* [PROVIDED DATA]:
--- start ---

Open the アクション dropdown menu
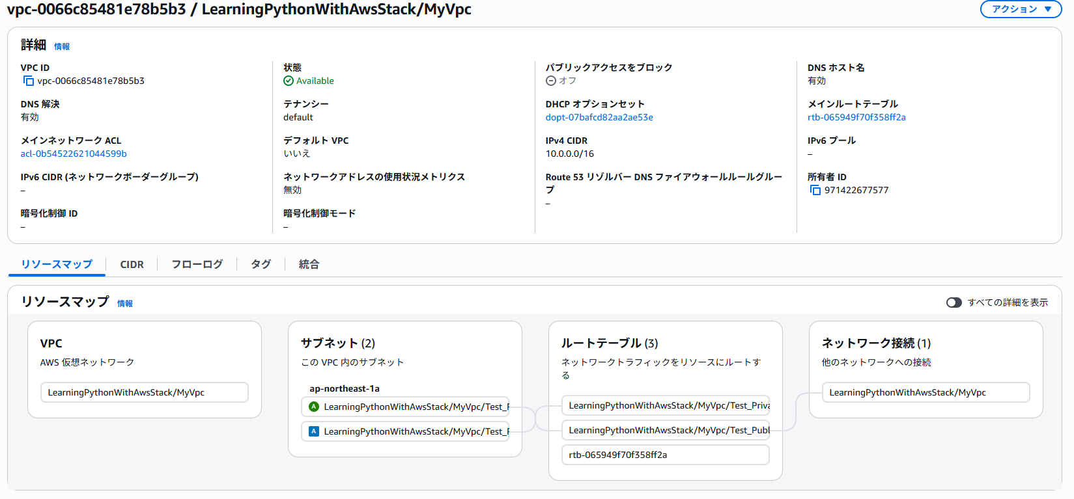The image size is (1074, 499). tap(1021, 9)
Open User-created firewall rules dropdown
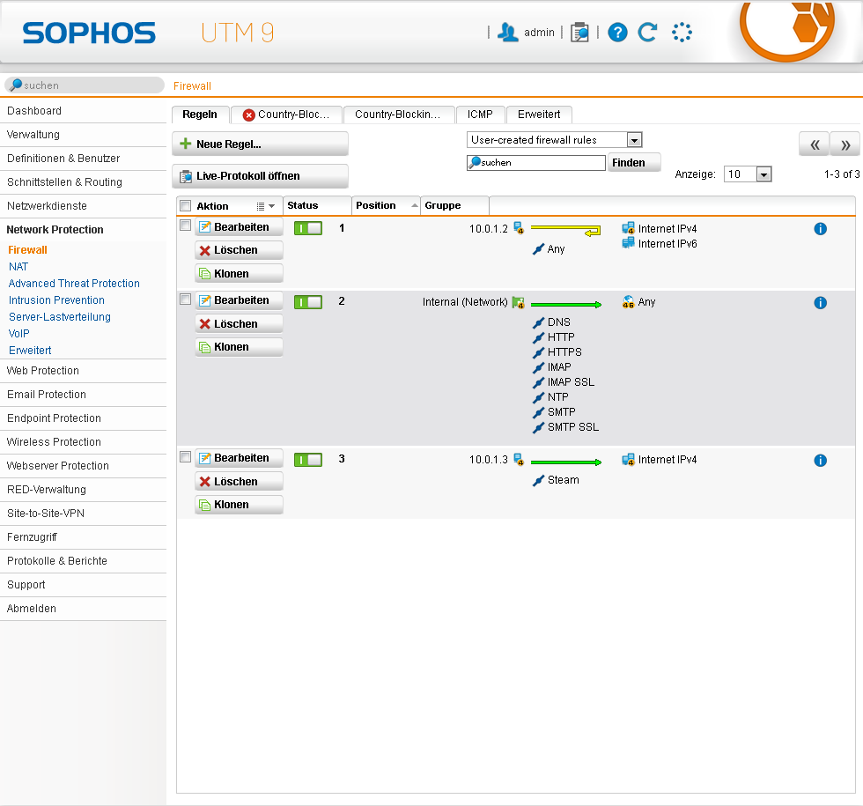The image size is (863, 806). 633,140
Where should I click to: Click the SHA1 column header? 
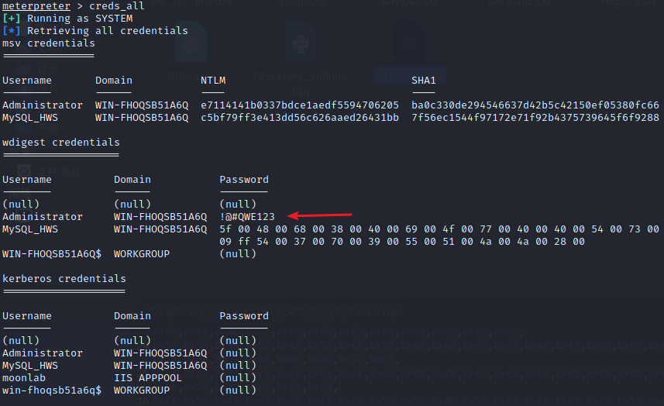click(424, 81)
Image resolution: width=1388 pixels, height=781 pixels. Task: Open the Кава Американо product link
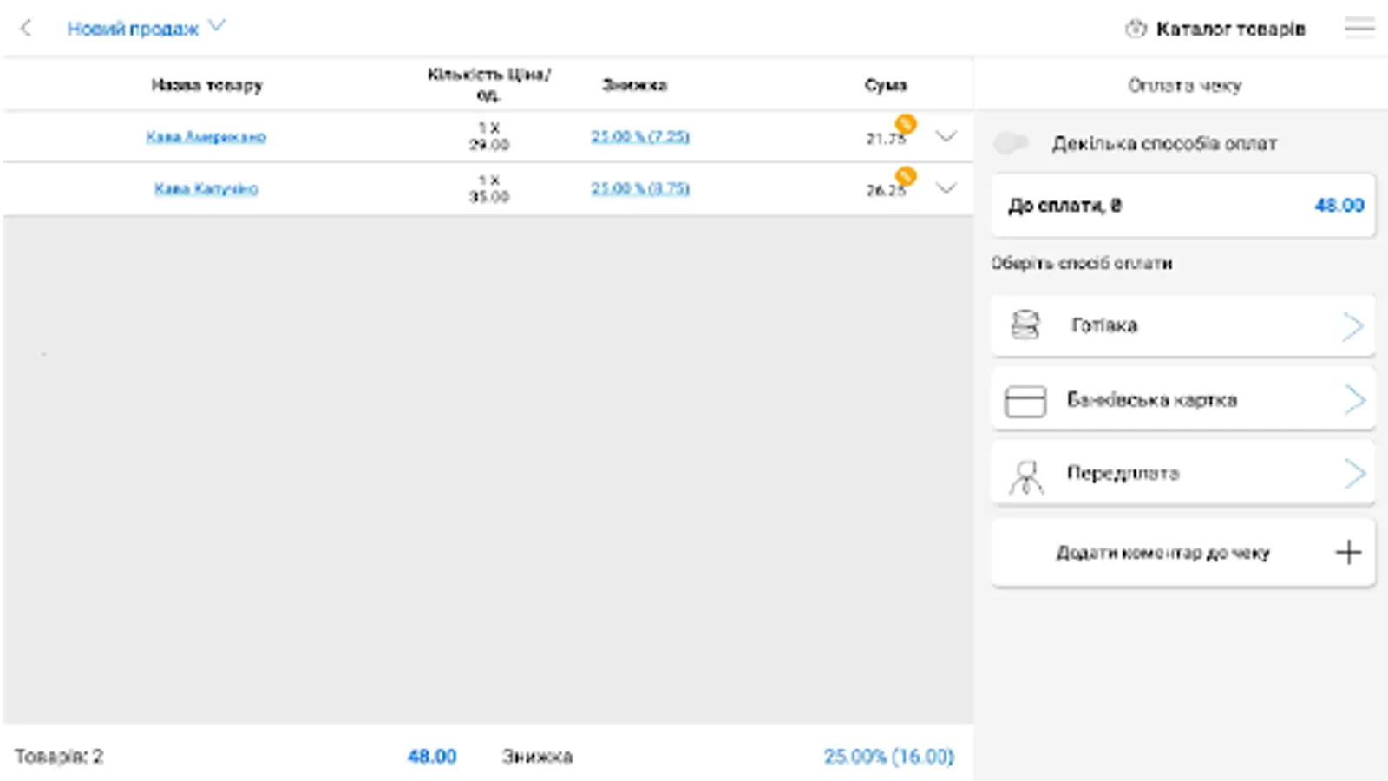coord(208,136)
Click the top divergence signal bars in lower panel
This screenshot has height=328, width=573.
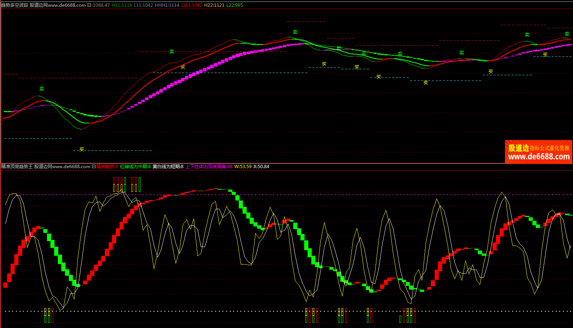(127, 185)
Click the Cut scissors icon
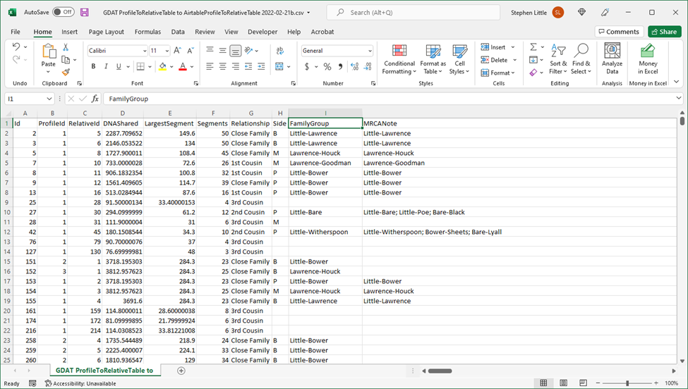This screenshot has width=688, height=389. 66,47
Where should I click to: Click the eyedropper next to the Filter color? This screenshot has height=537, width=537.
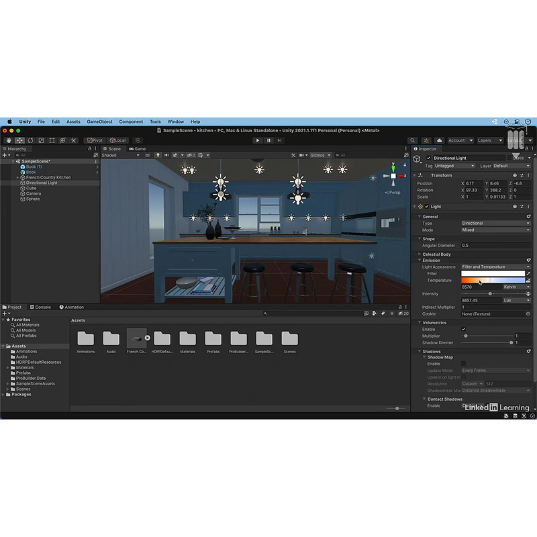coord(528,273)
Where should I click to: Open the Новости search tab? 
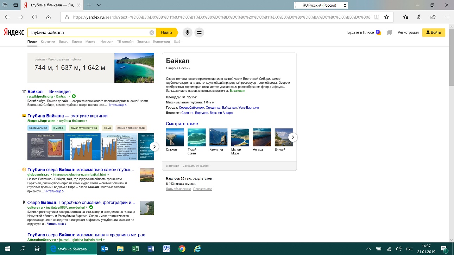(x=107, y=42)
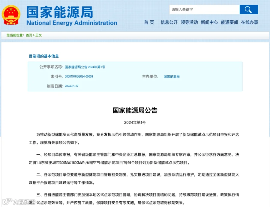Open the 首页 navigation item
This screenshot has width=270, height=207.
pos(149,22)
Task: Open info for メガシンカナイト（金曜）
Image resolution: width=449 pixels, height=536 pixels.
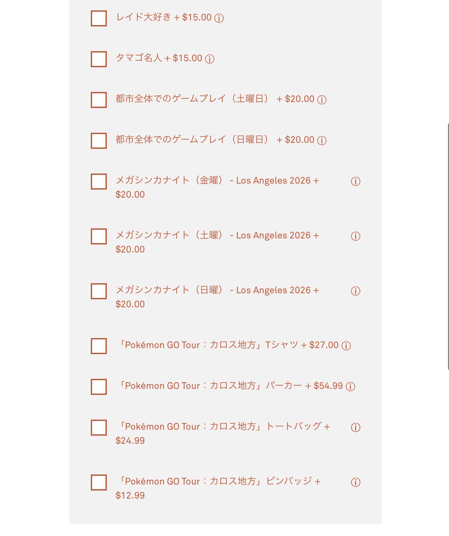Action: click(x=356, y=181)
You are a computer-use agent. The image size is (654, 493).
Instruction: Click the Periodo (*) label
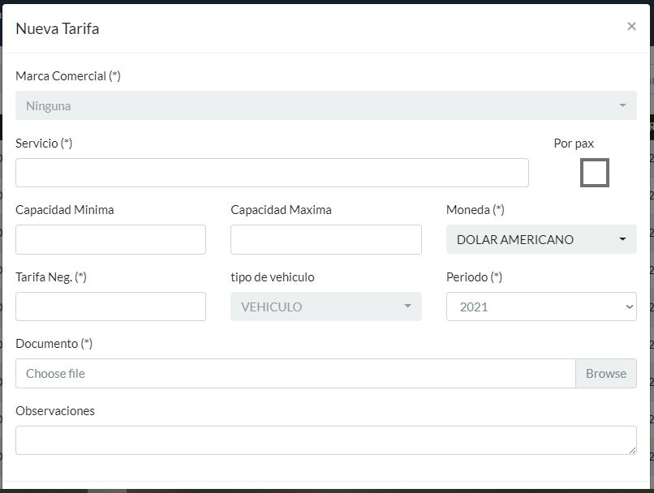[x=474, y=277]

--- end ---

* [GOAL]: Report how many lines in the rows contain the string "pixels", matching case exactly. Give only the number.

* [CORRECT RESULT]: 2